■ Stated exercise 1:
From the elf-grid walkthrough, reproduce the portion that begins at the words "Now that we" and stops after the words "two of the puzzle.".
■ Stated exercise 2:
According to the elf-grid walkthrough, which two SQL clauses are used to list only the proposed coordinates that more than one elf is using?

We finish going in each direction, then finish up each elf. At that point, we have walked through every point in the grid and populated the proposed x and proposed y for each elf that can move. We then build a list of all the proposed x,y coordinates, and use GROUP BY and HAVING to only list the ones used by more than one elf. That SELECT statement gets passed to ANY, which allows the outer UPDATE to void any proposed spots in which more than one elf is trying to use. We don't need to set both propx and propy.

  /* Move each elf that is not going to run into another one */
  FOR r IN SELECT * FROM grove WHERE propx IS NOT NULL LOOP
    mymoves = mymoves + 1;
    -- Cannot use ctid below!
     UPDATE grove g SET propx=null,x=r.propx,y=r.propy WHERE x=r.x AND y=r.y;
   END LOOP;

Now that we removed the conflicting propx values, we can walk through the remaining ones and perform the move, by setting their x/y to the proposed x/y. We also null out the propx while we are here. We also increment our move count, which is important for part two of the puzzle.

  /* Leave if puzzle 2 is solved */
  IF mymoves < 1 THEN RETURN myround; END IF;

  /* Leave if puzzle 1 is solved */
  IF puzzle=1 AND myround = 10 THEN
    return 1;
  END IF;

These are straightforward - we are looking for the exit conditions for each part of the puzzle. For part 1, we still have some further calculations to do, so we leave with an arbitrary and unimportant return value of "1"

■ Data excerpt:
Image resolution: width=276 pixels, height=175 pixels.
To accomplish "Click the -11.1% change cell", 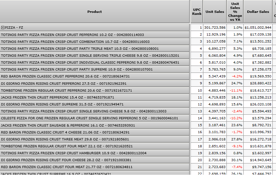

■ Worked answer 1:
Now that we removed the conflicting propx values, we can walk through the remaining ones and perform the move, by setting their x/y to the proposed x/y. We also null out the propx while we are here. We also increment our move count, which is important for part two of the puzzle.

■ Worked answer 2:
GROUP BY and HAVING.